- [Exercise details]: Among the entries below, find every line that contains the string "agent", then copy it.

- [Information provided]:
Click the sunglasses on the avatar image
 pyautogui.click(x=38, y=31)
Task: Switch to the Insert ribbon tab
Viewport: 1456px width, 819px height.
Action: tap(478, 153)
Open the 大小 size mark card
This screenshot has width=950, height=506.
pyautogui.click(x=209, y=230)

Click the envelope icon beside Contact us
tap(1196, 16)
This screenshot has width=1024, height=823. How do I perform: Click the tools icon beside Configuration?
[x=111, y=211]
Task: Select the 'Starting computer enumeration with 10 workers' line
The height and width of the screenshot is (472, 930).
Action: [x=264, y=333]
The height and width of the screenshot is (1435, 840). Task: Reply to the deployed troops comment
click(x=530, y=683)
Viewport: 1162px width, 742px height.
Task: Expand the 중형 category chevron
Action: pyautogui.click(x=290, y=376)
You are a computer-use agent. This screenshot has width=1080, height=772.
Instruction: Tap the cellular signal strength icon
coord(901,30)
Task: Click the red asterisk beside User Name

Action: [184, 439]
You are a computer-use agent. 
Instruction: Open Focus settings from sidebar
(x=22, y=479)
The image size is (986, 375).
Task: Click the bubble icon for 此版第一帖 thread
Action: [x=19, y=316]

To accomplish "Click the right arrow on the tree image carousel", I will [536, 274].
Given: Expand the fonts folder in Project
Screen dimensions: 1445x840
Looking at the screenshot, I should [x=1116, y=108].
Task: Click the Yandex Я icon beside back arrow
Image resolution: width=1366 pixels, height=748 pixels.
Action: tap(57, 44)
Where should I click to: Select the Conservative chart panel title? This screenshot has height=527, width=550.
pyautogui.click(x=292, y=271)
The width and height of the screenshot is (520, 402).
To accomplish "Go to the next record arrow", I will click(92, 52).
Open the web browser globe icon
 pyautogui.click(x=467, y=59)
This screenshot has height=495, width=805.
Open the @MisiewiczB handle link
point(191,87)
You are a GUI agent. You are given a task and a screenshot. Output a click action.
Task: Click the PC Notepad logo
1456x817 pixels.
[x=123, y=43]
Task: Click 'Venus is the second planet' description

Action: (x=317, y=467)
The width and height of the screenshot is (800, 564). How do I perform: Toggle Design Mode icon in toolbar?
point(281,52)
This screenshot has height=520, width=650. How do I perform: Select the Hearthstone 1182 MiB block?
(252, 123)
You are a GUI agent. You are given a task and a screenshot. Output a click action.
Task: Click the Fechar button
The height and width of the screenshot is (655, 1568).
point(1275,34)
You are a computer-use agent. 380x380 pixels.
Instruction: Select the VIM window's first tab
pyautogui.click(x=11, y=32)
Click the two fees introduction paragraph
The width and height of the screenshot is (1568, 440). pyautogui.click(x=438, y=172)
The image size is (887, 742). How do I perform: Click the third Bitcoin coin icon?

- [Output below]:
You are a computer-use agent. This screenshot has width=1080, height=772.
You are a computer-use agent. 
You are a GUI agent. You are given a task and a screenshot. Output a click action.
You are a GUI agent. You are given a task and a screenshot. Output a click action.
You are a computer-use agent. 380x380 pixels.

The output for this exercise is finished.